Cyber Incident Victim: Centara Hotels & Resorts

On October 14, 2021, Centara Hotels & Resorts, a luxury hotel chain in Thailand, was alerted to a cyberattack compromising its network systems. An investigation confirmed unauthorized access by threat actors who exfiltrated sensitive guest data, including full names, booking details, phone numbers, email addresses, home addresses, and photographs of identification documents such as passports. The breach impacted records spanning nearly two decades, from 2003 to 2021. The Desorden Group, a cybercriminal collective, publicly claimed responsibility for the intrusion, asserting they extracted approximately 400GB of files over a 10-day period. The group demanded a $900,000 ransom and threatened to release the stolen data publicly after negotiations with Centara reportedly collapsed.
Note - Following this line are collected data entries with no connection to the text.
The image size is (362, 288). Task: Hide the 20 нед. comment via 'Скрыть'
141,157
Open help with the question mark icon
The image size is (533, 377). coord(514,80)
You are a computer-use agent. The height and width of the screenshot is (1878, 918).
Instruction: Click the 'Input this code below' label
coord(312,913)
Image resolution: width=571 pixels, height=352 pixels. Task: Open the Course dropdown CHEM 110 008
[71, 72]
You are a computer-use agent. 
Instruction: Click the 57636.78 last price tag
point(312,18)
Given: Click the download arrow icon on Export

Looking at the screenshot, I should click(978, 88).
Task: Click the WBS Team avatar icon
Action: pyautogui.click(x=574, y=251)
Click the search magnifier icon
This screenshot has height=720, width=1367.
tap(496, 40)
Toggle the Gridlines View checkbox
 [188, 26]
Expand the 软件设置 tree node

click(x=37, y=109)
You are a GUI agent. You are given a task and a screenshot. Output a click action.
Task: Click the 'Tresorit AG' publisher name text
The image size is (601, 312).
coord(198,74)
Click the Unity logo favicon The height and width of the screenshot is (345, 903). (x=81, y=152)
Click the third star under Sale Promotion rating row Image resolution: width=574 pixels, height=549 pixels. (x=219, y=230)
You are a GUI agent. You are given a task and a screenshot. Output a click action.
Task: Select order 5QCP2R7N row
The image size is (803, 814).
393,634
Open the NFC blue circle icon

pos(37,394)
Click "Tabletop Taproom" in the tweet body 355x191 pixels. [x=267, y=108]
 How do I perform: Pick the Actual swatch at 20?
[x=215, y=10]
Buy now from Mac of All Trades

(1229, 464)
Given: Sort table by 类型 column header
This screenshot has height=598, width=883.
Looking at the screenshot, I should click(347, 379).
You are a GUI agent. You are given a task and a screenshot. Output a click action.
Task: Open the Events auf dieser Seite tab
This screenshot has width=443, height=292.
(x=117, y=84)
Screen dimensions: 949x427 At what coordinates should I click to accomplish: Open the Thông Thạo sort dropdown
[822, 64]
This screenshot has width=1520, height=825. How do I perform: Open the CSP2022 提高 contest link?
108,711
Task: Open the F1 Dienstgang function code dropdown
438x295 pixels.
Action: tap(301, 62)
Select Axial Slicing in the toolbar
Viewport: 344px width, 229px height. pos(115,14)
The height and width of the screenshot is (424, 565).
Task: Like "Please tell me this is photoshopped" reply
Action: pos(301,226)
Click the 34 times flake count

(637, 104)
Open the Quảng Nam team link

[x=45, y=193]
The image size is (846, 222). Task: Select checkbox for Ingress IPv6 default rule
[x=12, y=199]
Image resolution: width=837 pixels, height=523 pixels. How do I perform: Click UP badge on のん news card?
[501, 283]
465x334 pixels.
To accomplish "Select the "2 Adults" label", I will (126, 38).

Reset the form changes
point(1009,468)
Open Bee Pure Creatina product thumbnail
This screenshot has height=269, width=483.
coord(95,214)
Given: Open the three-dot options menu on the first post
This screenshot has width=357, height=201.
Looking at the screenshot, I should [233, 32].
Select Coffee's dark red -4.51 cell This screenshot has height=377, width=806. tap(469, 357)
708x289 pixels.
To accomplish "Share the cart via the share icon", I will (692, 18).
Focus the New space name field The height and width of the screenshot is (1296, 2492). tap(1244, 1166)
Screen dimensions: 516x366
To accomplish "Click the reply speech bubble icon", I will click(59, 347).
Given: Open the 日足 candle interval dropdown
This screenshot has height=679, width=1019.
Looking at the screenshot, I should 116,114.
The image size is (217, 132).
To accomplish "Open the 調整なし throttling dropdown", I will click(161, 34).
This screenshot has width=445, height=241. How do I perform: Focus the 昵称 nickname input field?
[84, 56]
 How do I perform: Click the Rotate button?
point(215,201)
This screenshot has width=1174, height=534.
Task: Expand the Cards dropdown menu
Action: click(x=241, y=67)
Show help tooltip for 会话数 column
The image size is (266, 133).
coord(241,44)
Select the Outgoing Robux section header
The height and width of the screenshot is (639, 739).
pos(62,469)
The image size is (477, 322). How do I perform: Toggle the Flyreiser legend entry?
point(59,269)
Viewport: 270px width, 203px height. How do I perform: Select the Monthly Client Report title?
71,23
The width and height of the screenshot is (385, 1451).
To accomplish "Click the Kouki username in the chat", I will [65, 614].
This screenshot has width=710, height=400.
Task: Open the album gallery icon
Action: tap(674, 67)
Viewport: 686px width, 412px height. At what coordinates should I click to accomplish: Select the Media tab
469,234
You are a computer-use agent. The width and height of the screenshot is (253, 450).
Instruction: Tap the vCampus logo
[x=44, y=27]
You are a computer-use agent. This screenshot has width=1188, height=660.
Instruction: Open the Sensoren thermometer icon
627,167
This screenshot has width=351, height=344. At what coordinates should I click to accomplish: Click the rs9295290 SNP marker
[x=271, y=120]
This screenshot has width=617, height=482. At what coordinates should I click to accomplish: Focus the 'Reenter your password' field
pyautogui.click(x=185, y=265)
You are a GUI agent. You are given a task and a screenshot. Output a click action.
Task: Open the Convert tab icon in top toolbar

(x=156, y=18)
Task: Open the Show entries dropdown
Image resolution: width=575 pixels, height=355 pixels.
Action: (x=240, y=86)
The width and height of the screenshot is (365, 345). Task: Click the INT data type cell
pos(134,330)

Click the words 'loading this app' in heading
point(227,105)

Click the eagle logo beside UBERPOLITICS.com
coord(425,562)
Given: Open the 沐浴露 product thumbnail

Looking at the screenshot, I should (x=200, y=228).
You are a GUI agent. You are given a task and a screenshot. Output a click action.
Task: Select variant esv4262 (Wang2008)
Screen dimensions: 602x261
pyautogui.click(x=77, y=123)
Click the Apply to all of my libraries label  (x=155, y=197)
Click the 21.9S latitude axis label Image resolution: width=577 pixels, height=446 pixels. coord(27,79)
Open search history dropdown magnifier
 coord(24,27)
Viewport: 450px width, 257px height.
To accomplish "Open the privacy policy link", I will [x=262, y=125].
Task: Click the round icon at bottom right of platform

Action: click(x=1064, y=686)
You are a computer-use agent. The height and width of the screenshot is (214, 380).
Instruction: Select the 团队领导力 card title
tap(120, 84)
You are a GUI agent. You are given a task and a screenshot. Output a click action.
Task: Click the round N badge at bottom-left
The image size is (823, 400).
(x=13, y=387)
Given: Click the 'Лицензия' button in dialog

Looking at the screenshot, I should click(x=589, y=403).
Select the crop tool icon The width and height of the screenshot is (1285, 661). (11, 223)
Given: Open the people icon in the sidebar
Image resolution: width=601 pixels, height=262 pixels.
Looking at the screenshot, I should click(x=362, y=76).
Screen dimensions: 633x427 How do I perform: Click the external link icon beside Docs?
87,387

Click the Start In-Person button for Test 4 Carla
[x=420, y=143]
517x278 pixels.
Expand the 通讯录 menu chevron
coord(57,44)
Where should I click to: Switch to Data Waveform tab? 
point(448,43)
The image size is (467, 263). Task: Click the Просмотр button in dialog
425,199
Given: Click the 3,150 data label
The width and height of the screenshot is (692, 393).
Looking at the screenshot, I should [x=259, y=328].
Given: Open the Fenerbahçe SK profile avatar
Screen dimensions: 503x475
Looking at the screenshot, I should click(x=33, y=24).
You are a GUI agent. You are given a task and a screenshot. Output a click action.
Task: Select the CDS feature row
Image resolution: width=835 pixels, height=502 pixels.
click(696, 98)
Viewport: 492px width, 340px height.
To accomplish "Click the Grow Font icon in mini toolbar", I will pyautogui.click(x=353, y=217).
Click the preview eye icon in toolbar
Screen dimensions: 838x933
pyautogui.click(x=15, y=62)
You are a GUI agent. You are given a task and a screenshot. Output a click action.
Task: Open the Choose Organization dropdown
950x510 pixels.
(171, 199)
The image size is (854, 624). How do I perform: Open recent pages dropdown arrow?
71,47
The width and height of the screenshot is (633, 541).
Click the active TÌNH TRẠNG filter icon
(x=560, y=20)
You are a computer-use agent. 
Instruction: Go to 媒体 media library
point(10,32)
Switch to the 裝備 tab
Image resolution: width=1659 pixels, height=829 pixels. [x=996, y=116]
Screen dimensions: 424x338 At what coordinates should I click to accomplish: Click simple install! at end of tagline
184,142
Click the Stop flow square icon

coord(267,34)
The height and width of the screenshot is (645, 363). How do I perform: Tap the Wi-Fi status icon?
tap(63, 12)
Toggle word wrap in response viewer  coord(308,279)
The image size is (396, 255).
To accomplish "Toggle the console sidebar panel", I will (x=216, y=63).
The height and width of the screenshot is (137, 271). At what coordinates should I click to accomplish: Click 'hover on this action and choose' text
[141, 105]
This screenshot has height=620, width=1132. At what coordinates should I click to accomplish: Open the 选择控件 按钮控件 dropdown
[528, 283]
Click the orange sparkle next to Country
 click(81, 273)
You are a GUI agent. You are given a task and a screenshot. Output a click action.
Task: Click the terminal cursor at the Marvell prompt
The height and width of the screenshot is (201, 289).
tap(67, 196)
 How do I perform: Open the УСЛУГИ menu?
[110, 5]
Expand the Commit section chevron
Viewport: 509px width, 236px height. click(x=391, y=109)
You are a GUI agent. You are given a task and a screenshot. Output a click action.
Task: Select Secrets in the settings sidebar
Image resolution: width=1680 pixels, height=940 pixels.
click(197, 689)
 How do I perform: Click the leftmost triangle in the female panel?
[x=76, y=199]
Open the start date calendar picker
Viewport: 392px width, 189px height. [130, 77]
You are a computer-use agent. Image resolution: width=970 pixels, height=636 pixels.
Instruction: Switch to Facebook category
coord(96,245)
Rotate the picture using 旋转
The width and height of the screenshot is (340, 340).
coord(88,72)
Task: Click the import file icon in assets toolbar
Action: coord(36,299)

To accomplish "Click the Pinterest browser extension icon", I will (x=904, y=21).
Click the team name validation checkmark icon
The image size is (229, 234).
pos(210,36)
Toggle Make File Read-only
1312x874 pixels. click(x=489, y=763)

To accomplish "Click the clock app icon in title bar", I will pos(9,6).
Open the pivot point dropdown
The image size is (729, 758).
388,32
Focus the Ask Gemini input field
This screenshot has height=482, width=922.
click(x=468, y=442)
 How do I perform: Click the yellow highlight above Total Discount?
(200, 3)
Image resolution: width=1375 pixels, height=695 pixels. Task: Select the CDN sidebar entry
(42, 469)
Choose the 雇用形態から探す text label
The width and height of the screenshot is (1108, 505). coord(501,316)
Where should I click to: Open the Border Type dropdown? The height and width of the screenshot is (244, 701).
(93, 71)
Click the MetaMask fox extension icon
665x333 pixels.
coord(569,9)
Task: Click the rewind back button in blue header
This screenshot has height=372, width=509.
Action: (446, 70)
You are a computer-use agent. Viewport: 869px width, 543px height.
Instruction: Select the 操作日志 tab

Centara CEO Thirayuth Chirathivat issued a formal statement acknowledging the breach and urging affected customers to promptly change account passwords and monitor for suspicious activity. The company did not disclose technical details regarding the attack vector, containment measures, or system restoration processes. Central Group, Centara’s parent company, declined to comment on the Desorden Group’s ransom allegations or the validity of their data leak threats. The incident exposed long-term vulnerabilities in Centara’s data retention practices, given the breadth of historical records accessed. No evidence of financial data compromise was cited, though the theft of personally identifiable information and travel documents elevated risks of identity theft and phishing campaigns targeting guests.